It seeks declaratory and injunctive relief. It is a tightly drafted pleading defining its claims in fewer paragraphs and pages than some complaints in other cases that have been published online. The issue is quite direct, however, and an extensive pleading would not be needed. Ventura is using the Henson & Efron firm, the two lawyers signed off on the complaint being a litigation partner and an associate; see, here and here.
It looks as if Ventura is set for pursuing a sound test case, with experienced litigators.
Sibel Edmonds has been critical of the new screenings, as has been Ron Paul. See, e.g., here and here, and other posts on the Edmonds site.
Edmonds should try to schedule Gov. Ventura for one of her podcasts where he could discuss his decision to litigate. He, in turn, could have an extended presentation of her experiences in a segment or two of "Conspiracy Theory." Each might benefit from reaching new audiences.
For all I know Jesse might already have featured parts of the Sibel Edmonds story, Dennis Hastert, Brent Scowcroft, national security, foreign policy, secrecy and all. The Edmonds site and Brad Blog have detail. You might have to hunt around each site and check the Brad Blog sidebars, or visit the older Edmonds site to ferret out details, but it's a good story to know of. If not a true story it would be a fiction best seller. Quite probably some in the government can be found contending it is a fiction, or largely so. None of us were there to know for certain either way. I'd sooner believe in Edmonds' version of things than believe in an afterlife; both being articles of faith and belief, not of scientifically provable scope. Edmonds story makes more sense to me and seems to hang together better than mythologies do.
______________UPDATE_______________
This is no myth. Follow the money.
Apparently former DHS head Chertoff has meat in the fire, on the marketing of that body scan stuff. In context, a Q and A online post of Seattle Times, this excerpt:
Travelers will see one of two types of scanners, depending on the airport.
Twenty-seven airports are getting millimeter wave machines that use electromagnetic waves to produce a 3-D image.
Thirty-three airports, including Sea-Tac, are getting the more controversial "backscatter"' machines that use low-dose X-rays to produce nude images resembling a chalky drawing with facial features blotted out.
A traveler using the backscatter machines walks between what looks like two large boxes, and stands 5 to 7 seconds with hands overhead.
An inspector in another room views the picture on a monitor. If a screener sees something suspect — the scanners can detect shapes but can't tell what the objects actually are — he or she radios an agent on the other side to make a closer inspection. The scanners can't see inside body cavities. Critics contend that's a major flaw.
Q: Why are airports getting these scanners now?
A: TSA and the U.S. Department of Homeland Security have been testing advanced imaging technology since 2007. Congress approved the program for nationwide rollout after a man attempted to bring down an Amsterdam-to-Detroit flight last Christmas by detonating explosives hidden in his underwear.
TSA says the scanners will provide a needed extra layer of security, but some experts question whether they would have caught the material.
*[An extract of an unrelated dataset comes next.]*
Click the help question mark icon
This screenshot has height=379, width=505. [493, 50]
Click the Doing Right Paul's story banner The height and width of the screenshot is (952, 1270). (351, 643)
Testimony by ex-Homeland Security Chief Michael Chertoff held sway with lawmakers but was later questioned after CNN reported that Rapiscan, the California company that makes the backscatter machines as well as cargo and baggage screening systems, was a client of Chertoff 's private security company.
Q: How much will this cost?
A: The machines cost $130,000-$170,000 each, paid for with federal stimulus funds. Estimates are the government will spend $234 million to $300 million overall on as many as 1,800 scanners by 2014.
Q: What are the health risks?
A: TSA and Rapiscan say the radiation exposure is equal to what passengers get in a plane for two minutes at 30,000 feet.
However, scientists, including a group of researchers at the University of California in San Francisco, have raised red flags and have questioned the quality of the safety guidelines TSA followed. Those guidelines were established by the American National Standards Institute, an organization whose members include companies that make the machines and the government agencies promoting them.
"While the dose would be safe if it were distributed throughout the volume of the entire body, the dose to the skin may be dangerously high," the scientists wrote in an April 6 letter calling for a review by a panel to include medical physicists and radiation biologists.
"The risk of radiation emission to children and adolescents does not appear to have been fully evaluated," they said, and the "policy toward pregnant women needs to be defined."
Q: What about privacy?
A: TSA says its scanners don't store or save images, and emphasize that the screeners looking at the images never see passengers in-person. But the Electronic Privacy Information Center in Washington D.C. equates the technology to a "digital strip search," and has filed a suit to block use of the scanners.
[italics added] Chertoff's firm has an advisory cash cow. A big slice of a $230 to $300 million pie is to be paid to the client hiring Chertoff's firm.
Sweet. Old boys helping old boys. An old story.